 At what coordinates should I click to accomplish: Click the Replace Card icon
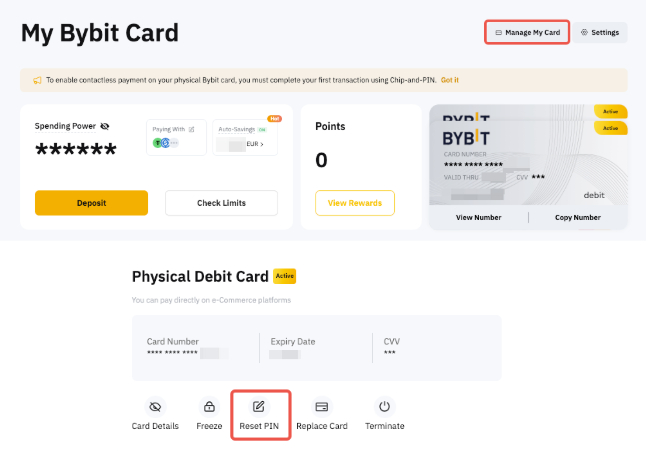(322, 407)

--

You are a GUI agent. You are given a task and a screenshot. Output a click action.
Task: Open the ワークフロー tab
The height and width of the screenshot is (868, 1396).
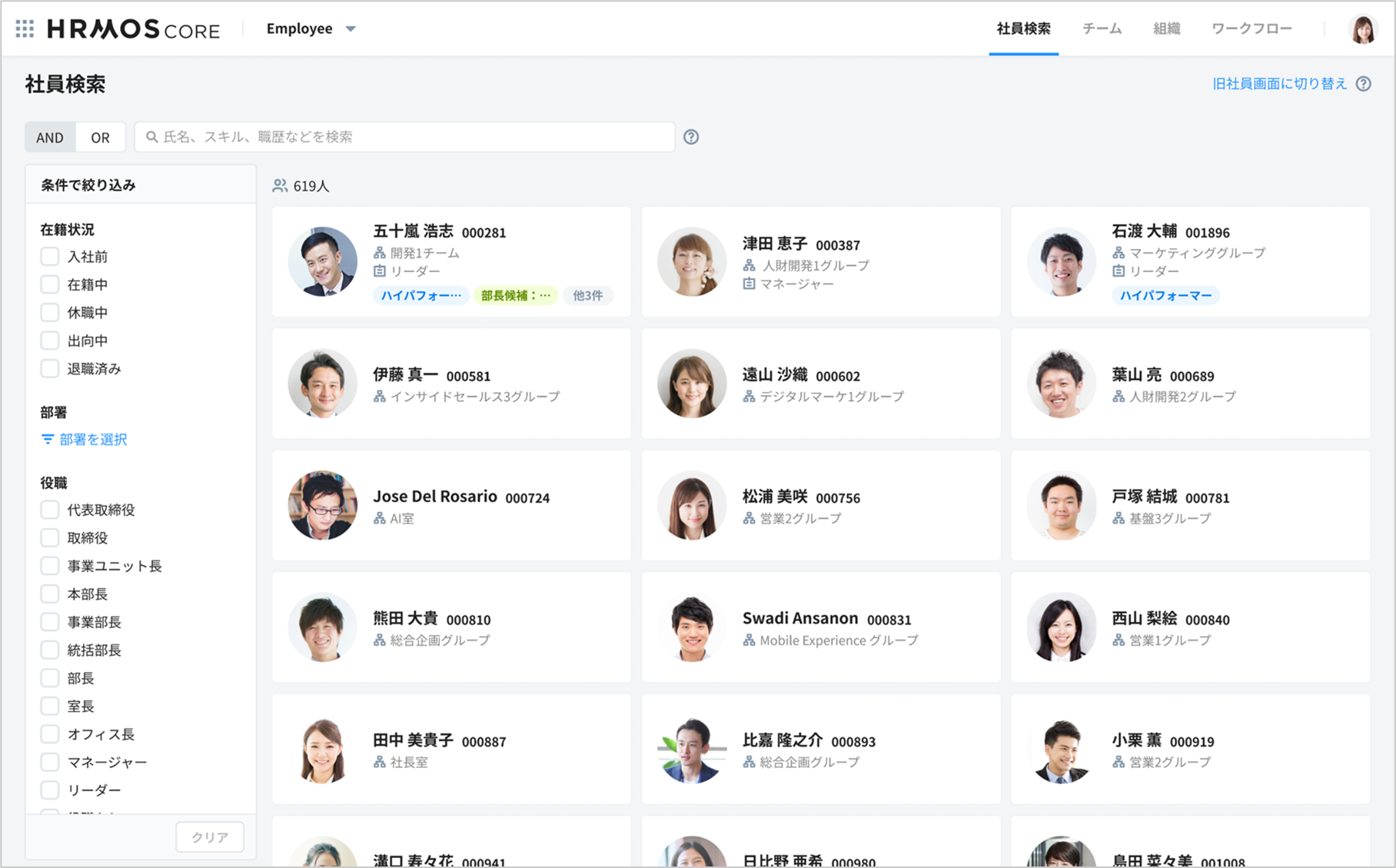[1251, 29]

▸ **Instructions for the task**: Go through the data above and copy out every line that contains the string "screenshot".

▸ **Task answer**:
You are a GUI agent. You are given a task and a screenshot. Output a click action.
The height and width of the screenshot is (868, 1396).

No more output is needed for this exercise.